Lucila temia que ela se queimasse com o líquido a qualquer momento, mas não podia simplesmente tirar de suas mãos e pedir que se acalmasse. Só o fato dela estar aqui, em sua casa, em uma noite escura de calor intenso, já era absurdamente irreal.
Quando o segurança ligou, dizendo que tinha uma moça com aparência suspeita, no portão, perguntando pela Sra. Darius, ela nunca poderia imaginar que se tratasse de Beth. Após verificar as imagens das câmeras da entrada principal, que eles lhe enviaram, soube que a moça vestindo um macacão de operário e um capacete, era na verdade sua possível irmã.
A buscou com o carro, tentando não pensar nos motivos que levaram Beth a aparecer assim. Depois de recebê-la, ela só chorou por um longo tempo em seus braços, como se toda a esperança do mundo a tivesse abandonado.
Lucy a consolou por mais de uma hora, e sem força-la, a levou até a sala de estar e pediu que Mila servisse o leite quente como uma opção reconfortante.
- Sei que disse que era impossível que fossemos irmãs, mas eu não tinha outro lugar que pudesse ir... – Beth começou, seus olhos castanhos fixos no líquido branco. – Qualquer outro lugar seria fácil para ele me encontrar...
- Você pode contar comigo para tudo. – Lucy afirmou, olhando com sinceridade. – Não conseguimos fazer o exame, mas eu sinto dentro de mim a mesma coisa que você sentiu. Somos irmãs, e podemos resolver isso.
Os olhos angustiados e tristes de Beth ficaram surpresos.
- Acha mesmo que somos? – duas grossas lágrimas desceram por sua face delicada. – Eu achei que aquela visita foi somente para manter a boa relação de negócios.
- Não foi. – Lucila disse, se levantando e se sentando ao lado dela.
Com cuidado tirou a caneca das mãos trêmulas de Beth entre as suas. O olhar gentil e afetuoso de Lucy encontrou os da moça.
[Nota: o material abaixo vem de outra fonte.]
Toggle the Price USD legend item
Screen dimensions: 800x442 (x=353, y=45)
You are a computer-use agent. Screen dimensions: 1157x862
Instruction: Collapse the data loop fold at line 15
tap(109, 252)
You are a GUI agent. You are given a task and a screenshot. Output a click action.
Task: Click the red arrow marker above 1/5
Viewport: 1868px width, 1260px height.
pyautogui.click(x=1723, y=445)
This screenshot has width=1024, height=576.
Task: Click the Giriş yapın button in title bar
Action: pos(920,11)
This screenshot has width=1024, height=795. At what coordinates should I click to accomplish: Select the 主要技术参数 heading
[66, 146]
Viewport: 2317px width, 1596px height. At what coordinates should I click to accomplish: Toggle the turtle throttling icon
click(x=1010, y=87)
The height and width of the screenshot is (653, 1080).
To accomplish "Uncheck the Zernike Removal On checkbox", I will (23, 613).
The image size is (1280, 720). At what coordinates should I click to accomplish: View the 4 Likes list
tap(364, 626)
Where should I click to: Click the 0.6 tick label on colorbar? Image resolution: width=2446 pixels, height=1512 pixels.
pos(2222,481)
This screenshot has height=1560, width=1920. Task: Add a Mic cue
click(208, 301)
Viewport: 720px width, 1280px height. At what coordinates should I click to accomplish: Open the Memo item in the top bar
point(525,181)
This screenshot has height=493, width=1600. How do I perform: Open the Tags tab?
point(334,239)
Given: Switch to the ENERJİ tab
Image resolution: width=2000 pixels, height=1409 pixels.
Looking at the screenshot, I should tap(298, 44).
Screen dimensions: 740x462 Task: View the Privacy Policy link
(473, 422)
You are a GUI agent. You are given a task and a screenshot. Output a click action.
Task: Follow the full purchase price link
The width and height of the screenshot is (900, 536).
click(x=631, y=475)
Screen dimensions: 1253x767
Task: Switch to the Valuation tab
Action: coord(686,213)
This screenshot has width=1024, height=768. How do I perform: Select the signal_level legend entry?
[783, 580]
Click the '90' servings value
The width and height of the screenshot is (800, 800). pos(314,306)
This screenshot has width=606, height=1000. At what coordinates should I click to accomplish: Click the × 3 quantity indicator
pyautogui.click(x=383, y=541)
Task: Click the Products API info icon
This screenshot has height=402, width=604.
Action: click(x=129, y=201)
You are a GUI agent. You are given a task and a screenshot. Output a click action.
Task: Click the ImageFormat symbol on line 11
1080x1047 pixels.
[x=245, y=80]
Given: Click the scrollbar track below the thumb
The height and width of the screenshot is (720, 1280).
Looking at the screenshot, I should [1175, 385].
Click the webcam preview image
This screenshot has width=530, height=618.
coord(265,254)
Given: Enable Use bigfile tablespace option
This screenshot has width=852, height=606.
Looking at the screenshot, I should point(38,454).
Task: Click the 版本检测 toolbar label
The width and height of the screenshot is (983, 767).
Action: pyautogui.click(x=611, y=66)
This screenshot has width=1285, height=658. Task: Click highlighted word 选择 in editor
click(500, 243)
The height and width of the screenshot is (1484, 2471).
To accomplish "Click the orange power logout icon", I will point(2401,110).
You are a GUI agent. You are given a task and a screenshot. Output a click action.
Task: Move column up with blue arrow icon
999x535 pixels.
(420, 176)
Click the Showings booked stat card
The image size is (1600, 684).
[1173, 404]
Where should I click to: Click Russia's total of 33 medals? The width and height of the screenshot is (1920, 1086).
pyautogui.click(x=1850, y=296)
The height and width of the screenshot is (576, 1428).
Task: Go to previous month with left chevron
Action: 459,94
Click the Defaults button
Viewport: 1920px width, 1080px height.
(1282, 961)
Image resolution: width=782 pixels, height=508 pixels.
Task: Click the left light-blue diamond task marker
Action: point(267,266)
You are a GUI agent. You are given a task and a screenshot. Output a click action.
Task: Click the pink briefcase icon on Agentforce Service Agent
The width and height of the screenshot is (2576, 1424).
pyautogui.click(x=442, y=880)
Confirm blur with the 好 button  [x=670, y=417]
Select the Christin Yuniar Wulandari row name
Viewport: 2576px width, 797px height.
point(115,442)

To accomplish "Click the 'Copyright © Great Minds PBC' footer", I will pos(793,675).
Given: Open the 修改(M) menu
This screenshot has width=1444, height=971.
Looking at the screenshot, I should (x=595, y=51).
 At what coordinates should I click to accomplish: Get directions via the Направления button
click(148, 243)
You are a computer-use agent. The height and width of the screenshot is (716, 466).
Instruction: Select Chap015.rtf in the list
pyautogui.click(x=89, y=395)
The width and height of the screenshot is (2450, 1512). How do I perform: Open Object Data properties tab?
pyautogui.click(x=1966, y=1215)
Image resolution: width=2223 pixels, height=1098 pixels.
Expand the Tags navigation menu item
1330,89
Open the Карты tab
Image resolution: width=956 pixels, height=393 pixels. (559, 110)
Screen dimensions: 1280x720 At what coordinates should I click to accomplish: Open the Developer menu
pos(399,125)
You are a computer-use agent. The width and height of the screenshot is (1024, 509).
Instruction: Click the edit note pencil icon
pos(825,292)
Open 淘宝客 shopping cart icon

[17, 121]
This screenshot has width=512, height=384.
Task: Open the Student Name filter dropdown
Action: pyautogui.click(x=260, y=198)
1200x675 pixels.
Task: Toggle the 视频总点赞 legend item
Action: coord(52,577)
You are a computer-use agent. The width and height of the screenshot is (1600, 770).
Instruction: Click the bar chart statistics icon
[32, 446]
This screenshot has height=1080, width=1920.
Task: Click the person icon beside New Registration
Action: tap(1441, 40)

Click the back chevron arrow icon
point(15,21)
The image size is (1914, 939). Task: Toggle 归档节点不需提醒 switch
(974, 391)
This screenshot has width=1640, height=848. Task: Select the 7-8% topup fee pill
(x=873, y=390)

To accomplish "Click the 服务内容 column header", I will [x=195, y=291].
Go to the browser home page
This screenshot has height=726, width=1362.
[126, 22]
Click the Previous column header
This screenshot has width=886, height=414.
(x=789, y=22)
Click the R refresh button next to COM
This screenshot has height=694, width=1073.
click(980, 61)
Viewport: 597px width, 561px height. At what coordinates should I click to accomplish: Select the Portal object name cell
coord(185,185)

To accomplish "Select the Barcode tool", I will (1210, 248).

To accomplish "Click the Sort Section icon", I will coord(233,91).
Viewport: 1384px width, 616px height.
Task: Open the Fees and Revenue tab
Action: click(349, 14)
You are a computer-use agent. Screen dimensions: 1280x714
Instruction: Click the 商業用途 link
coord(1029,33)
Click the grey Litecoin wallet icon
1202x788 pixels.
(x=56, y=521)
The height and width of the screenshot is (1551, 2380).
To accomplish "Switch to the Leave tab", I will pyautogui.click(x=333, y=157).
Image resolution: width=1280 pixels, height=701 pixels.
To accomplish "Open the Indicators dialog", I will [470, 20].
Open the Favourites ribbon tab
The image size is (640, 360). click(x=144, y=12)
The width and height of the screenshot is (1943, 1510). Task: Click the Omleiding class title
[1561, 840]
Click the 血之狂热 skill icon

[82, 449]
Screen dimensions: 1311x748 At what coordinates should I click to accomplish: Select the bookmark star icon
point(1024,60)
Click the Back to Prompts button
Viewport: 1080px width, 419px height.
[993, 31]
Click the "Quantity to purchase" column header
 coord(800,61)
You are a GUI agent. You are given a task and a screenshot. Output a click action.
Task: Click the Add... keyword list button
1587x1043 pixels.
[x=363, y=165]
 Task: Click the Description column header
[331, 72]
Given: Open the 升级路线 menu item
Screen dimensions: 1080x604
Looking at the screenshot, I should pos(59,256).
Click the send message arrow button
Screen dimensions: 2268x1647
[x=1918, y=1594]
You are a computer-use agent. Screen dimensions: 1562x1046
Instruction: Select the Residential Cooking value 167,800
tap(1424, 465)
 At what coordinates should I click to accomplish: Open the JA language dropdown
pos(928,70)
- Se ainda quiser, depois podemos resolver essa questão do exame, mas agora, você é a prioridade. Me conte tudo, querida.
Beth irrompeu em lágrimas novamente.
- Eu sei que não deveria ter fugido, mas eu precisava sair de lá. Não posso fazer isso, ela virou a mão esquerda e então mostrou uma aliança de ouro, cravejada de diamantes.
- Beth... você se casou? – perguntou desconcertada. – Quando?
Percebeu que ela e Hans Andersen pareciam ter um tipo de relacionamento que ia além do profissional, quando a visitou para pedir desculpas. Mas nunca pensou em casamento, primeiramente porque Hans ainda era publicamente casado com a louca da Astrid.
- Tem quase um mês... – ela disse num tom baixo, baixando os olhos para suas mãos unidas, como se buscasse forças naquele gesto. – Não posso continuar com isso, tudo não passa de uma mentira, de uma humilhante enganação.